Story reading as a form sits between recital and theatre. There is no set, no costume, no fourth wall to break. Six chairs, six scripts, one narrator at a podium. The text does the heavy lifting. The actor’s craft is in the breath — where to pause, when to lift, how to hold a Gujarati word so its specific weight lands in a Mumbai auditorium where half the audience hasn’t spoken the language at home in a decade.
For Ideas Unlimited, the evening sits in a longer arc. Manoj Shah has been directing Gujarati literature onto Mumbai stages for 35 years. Mareez. Apurva Avsar. Karl Marx in Kalbadevi. Adbhut. Each one a translation — not from one language to another, but from page to room. Gujarati Full Thali continues that work in its purest form: the page brought into the room, by the people who can read it best.
NCPA’s Off-Stage programme has a particular role in Mumbai’s cultural calendar. It is where the institution lets the strict frame of the proscenium relax — where performance can be smaller, more intimate, closer to literary salon than to scripted play. It is the right home for a thali. The audience eats slowly.
Box office opened 26 April for NCPA members and 29 April for the public. Capacity at the Godrej Dance Theatre is limited, which is the point. This is not a production designed to scale. It is designed to be eaten in one sitting, savoured, remembered, and — if Manoj Shah and the team have done their work — talked about for weeks afterwards, in the language it was served in.

Information supplied:
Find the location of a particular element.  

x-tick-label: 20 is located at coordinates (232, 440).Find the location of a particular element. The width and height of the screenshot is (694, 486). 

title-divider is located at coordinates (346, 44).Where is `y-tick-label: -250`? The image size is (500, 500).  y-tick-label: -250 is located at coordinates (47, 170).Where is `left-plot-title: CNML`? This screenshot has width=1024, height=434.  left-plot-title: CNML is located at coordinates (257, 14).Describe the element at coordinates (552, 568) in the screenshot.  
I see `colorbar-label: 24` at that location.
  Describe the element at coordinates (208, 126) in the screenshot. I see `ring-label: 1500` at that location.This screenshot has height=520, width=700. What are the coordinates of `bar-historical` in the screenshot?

--

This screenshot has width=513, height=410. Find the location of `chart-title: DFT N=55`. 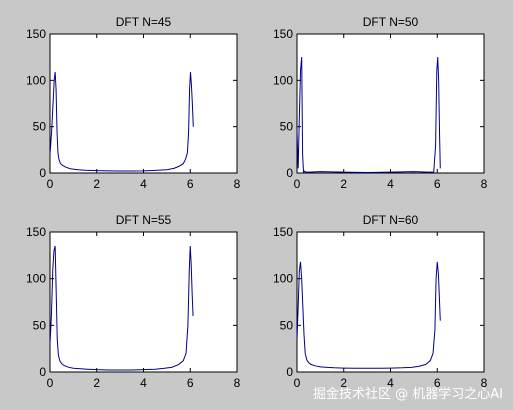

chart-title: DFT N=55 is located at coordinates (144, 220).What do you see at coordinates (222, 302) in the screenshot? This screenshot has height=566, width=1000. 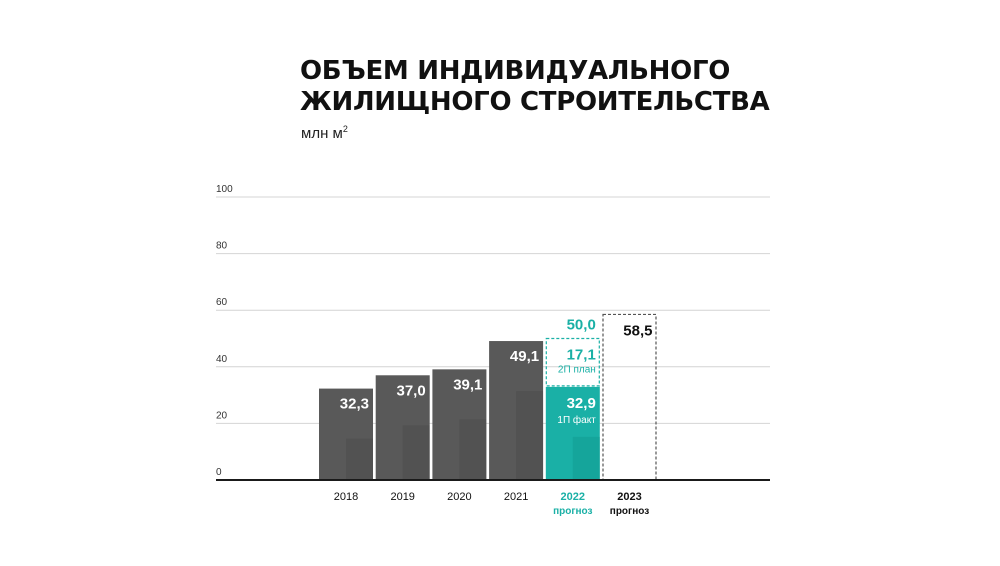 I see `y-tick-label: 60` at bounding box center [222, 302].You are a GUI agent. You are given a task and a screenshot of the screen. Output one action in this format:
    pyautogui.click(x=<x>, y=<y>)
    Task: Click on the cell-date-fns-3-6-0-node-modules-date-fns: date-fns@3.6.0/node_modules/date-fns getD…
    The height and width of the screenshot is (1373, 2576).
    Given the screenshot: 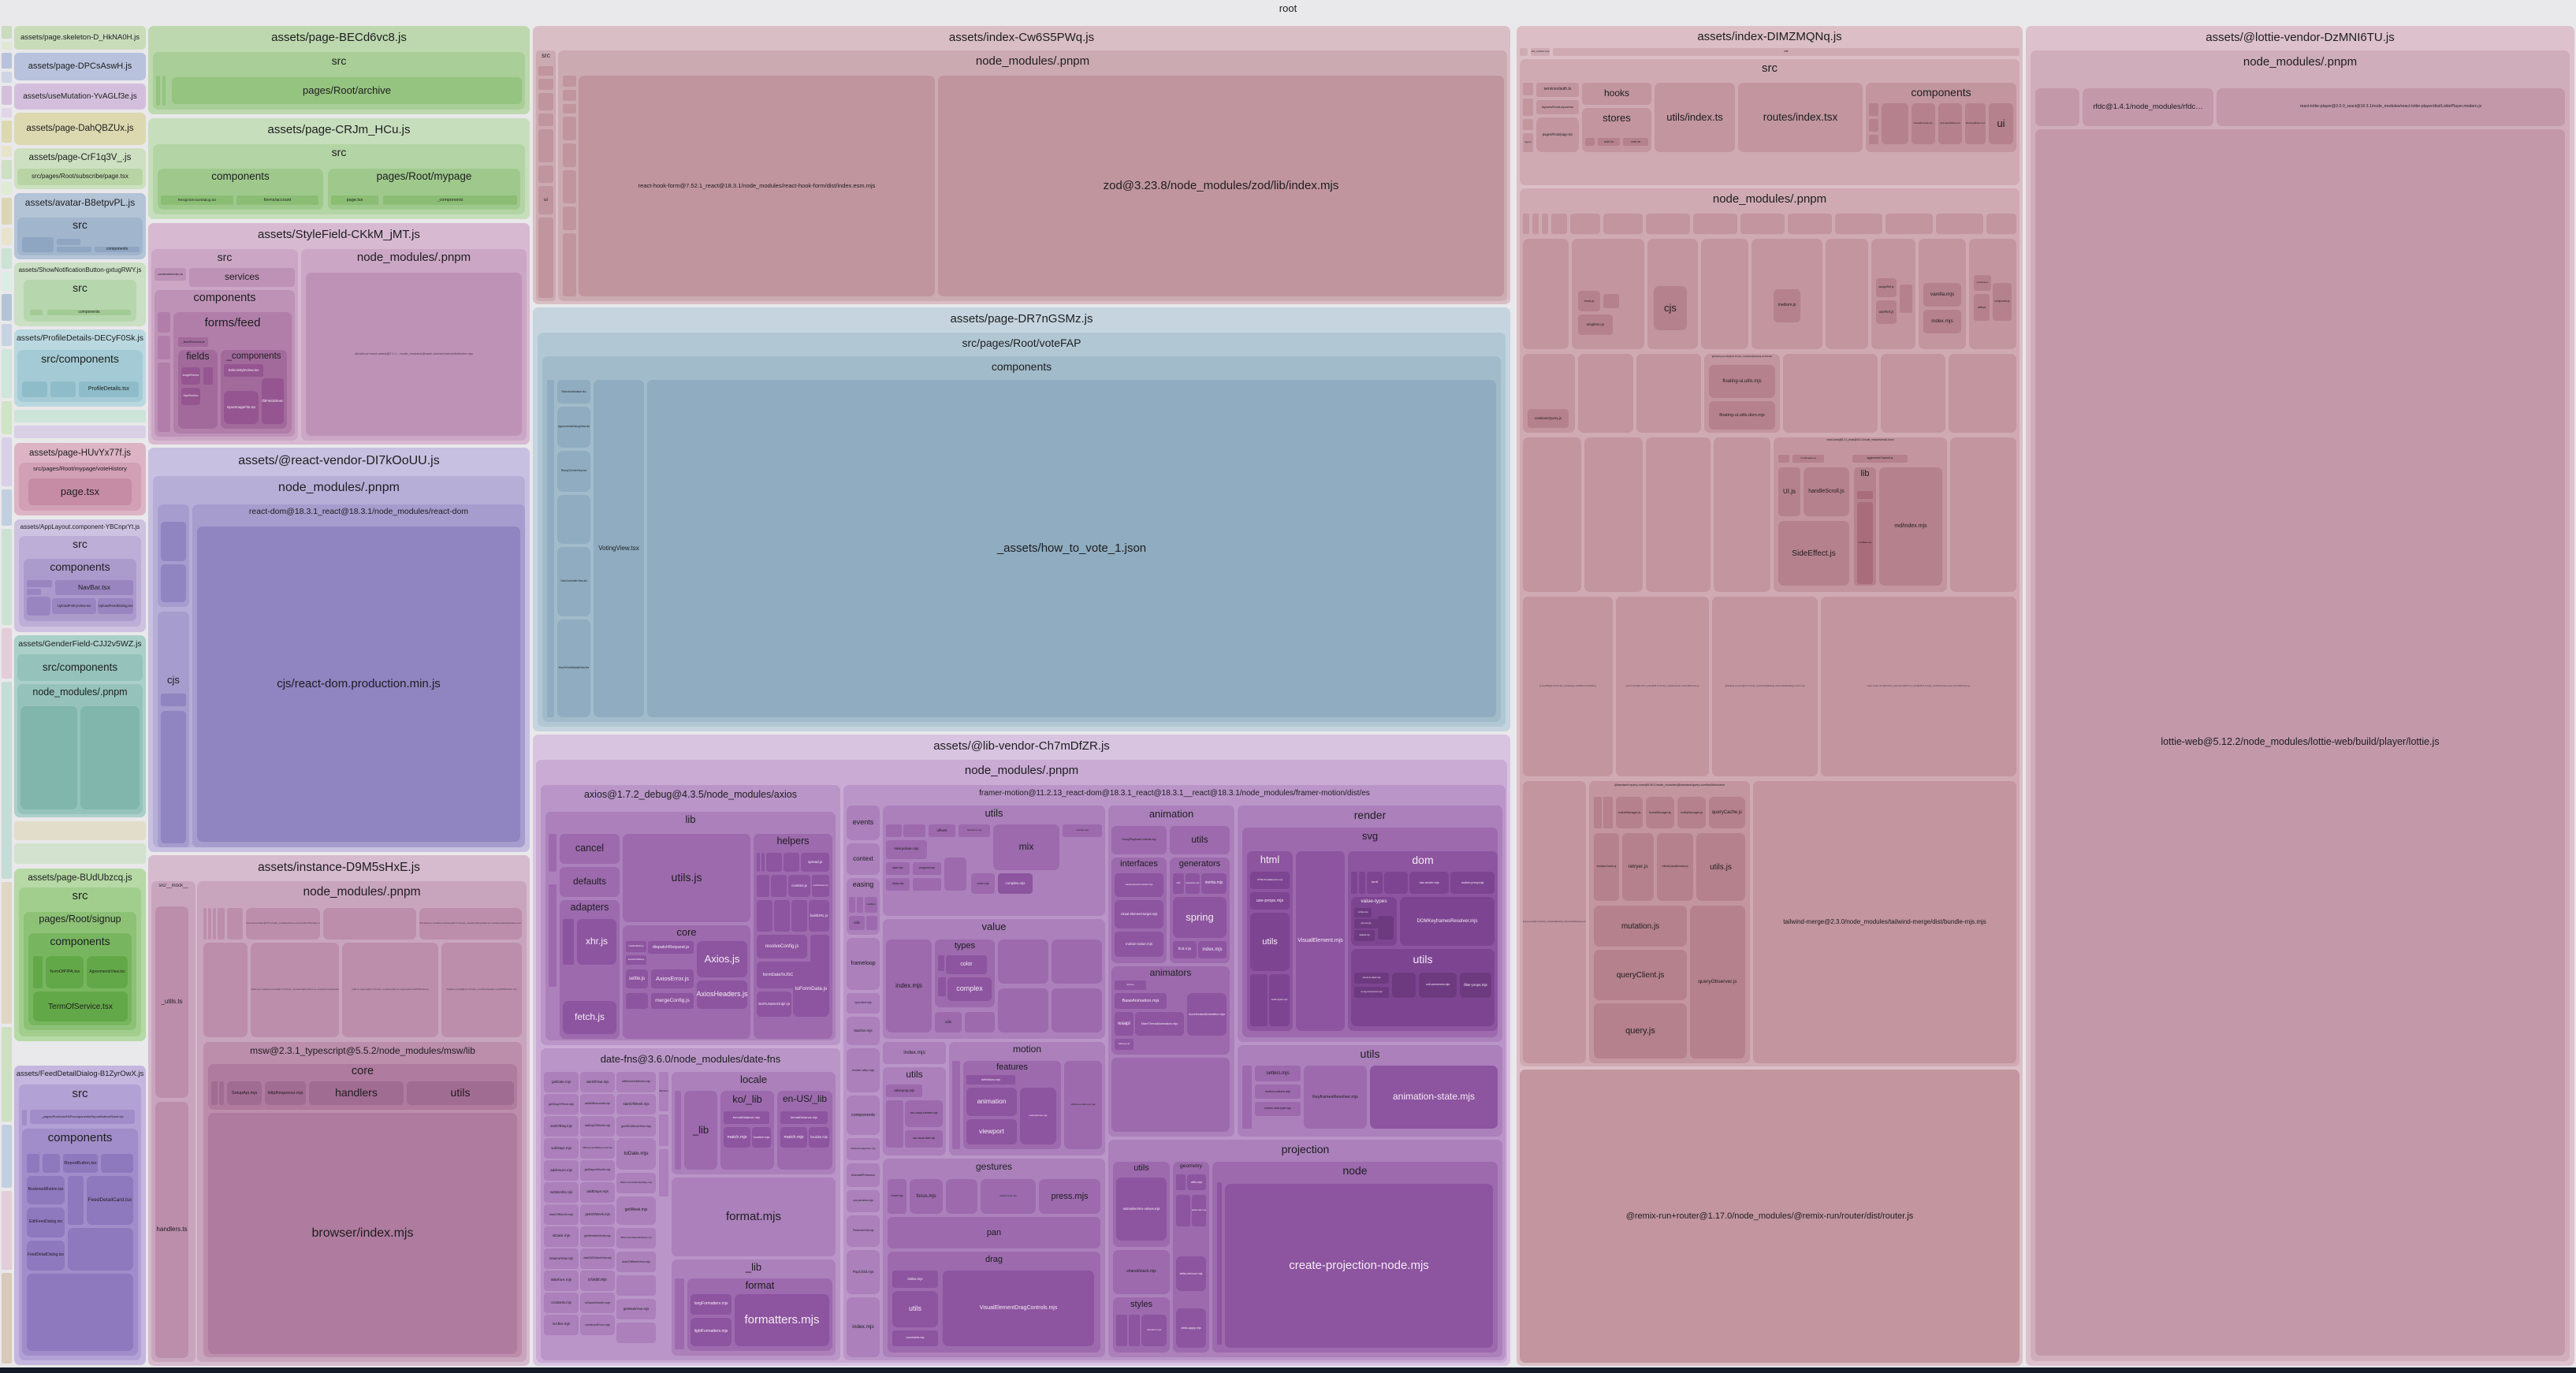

==

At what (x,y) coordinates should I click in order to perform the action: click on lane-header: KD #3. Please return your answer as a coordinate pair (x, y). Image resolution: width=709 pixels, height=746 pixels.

Exercises:
1. In the text on the Gujarati story reading, for how many years has Manoj Shah been directing Gujarati literature onto Mumbai stages?
2. Swap "Mumbai" for "Bombay" in a passage of the text on the Gujarati story reading. Begin at the words "For Ideas Unlimited, the" and stop after "audience eats slowly.".

Replies:
1. 35 years.

2.
For Ideas Unlimited, the evening sits in a longer arc. Manoj Shah has been directing Gujarati literature onto Bombay stages for 35 years. Mareez. Apurva Avsar. Karl Marx in Kalbadevi. Adbhut. Each one a translation — not from one language to another, but from page to room. Gujarati Full Thali continues that work in its purest form: the page brought into the room, by the people who can read it best.
NCPA’s Off-Stage programme has a particular role in Bombay’s cultural calendar. It is where the institution lets the strict frame of the proscenium relax — where performance can be smaller, more intimate, closer to literary salon than to scripted play. It is the right home for a thali. The audience eats slowly.